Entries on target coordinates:
□ □ □ □ □ □ □

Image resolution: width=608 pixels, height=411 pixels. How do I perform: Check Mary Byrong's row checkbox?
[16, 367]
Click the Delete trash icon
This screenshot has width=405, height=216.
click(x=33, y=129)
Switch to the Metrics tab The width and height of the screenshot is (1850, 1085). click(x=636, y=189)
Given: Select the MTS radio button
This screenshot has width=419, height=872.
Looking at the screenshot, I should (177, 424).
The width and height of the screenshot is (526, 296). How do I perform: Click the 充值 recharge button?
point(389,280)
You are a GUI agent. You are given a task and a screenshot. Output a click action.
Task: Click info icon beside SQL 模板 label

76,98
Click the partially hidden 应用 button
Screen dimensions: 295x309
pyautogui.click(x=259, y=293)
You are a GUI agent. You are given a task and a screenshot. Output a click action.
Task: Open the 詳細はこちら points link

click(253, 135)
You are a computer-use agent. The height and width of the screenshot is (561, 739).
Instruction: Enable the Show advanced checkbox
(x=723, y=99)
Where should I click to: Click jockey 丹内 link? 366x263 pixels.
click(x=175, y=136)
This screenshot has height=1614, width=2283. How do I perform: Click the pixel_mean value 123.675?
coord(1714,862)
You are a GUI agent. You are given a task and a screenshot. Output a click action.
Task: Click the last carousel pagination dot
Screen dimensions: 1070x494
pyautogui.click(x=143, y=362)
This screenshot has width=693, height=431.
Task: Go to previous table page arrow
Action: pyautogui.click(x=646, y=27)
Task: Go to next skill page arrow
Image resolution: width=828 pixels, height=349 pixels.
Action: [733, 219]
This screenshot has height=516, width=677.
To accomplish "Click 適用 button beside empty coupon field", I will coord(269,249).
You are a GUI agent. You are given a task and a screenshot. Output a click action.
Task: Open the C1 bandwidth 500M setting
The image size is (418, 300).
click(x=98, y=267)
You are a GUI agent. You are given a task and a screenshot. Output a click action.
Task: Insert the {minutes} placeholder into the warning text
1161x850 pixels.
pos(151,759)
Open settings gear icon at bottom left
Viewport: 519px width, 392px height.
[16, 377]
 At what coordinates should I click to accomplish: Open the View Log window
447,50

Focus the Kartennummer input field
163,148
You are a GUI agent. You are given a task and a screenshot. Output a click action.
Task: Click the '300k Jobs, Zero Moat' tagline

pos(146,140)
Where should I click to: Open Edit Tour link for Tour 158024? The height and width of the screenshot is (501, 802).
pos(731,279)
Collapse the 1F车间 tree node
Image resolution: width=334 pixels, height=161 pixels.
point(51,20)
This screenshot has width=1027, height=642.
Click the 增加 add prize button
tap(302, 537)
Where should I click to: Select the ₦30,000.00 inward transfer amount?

□ □ □ □ □ □ □

Stated problem: Rewrite all the rows above, changing every "GUI agent" to "screen agent" and keeping everything else the same.

Task response:
Image resolution: width=608 pixels, height=411 pixels. How do I perform: Check Mary Byrong's row checkbox?
[16, 367]
Click the Delete trash icon
This screenshot has width=405, height=216.
click(x=33, y=129)
Switch to the Metrics tab The width and height of the screenshot is (1850, 1085). click(x=636, y=189)
Given: Select the MTS radio button
This screenshot has width=419, height=872.
Looking at the screenshot, I should (177, 424).
The width and height of the screenshot is (526, 296). How do I perform: Click the 充值 recharge button?
point(389,280)
You are a screen agent. You are given a task and a screenshot. Output a click action.
Task: Click info icon beside SQL 模板 label

76,98
Click the partially hidden 应用 button
Screen dimensions: 295x309
pyautogui.click(x=259, y=293)
You are a screen agent. You are given a task and a screenshot. Output a click action.
Task: Open the 詳細はこちら points link

click(253, 135)
You are a computer-use agent. The height and width of the screenshot is (561, 739).
Instruction: Enable the Show advanced checkbox
(x=723, y=99)
Where should I click to: Click jockey 丹内 link? 366x263 pixels.
click(x=175, y=136)
This screenshot has height=1614, width=2283. How do I perform: Click the pixel_mean value 123.675?
coord(1714,862)
You are a screen agent. You are given a task and a screenshot. Output a click action.
Task: Click the last carousel pagination dot
Screen dimensions: 1070x494
pyautogui.click(x=143, y=362)
This screenshot has width=693, height=431.
Task: Go to previous table page arrow
Action: pyautogui.click(x=646, y=27)
Task: Go to next skill page arrow
Image resolution: width=828 pixels, height=349 pixels.
Action: [733, 219]
This screenshot has height=516, width=677.
To accomplish "Click 適用 button beside empty coupon field", I will coord(269,249).
You are a screen agent. You are given a task and a screenshot. Output a click action.
Task: Open the C1 bandwidth 500M setting
The image size is (418, 300).
click(x=98, y=267)
You are a screen agent. You are given a task and a screenshot. Output a click action.
Task: Insert the {minutes} placeholder into the warning text
1161x850 pixels.
pos(151,759)
Open settings gear icon at bottom left
Viewport: 519px width, 392px height.
[16, 377]
 At what coordinates should I click to accomplish: Open the View Log window
447,50

Focus the Kartennummer input field
163,148
You are a screen agent. You are given a task and a screenshot. Output a click action.
Task: Click the '300k Jobs, Zero Moat' tagline

pos(146,140)
Where should I click to: Open Edit Tour link for Tour 158024? The height and width of the screenshot is (501, 802).
pos(731,279)
Collapse the 1F车间 tree node
Image resolution: width=334 pixels, height=161 pixels.
point(51,20)
This screenshot has width=1027, height=642.
Click the 增加 add prize button
tap(302, 537)
Where should I click to: Select the ₦30,000.00 inward transfer amount?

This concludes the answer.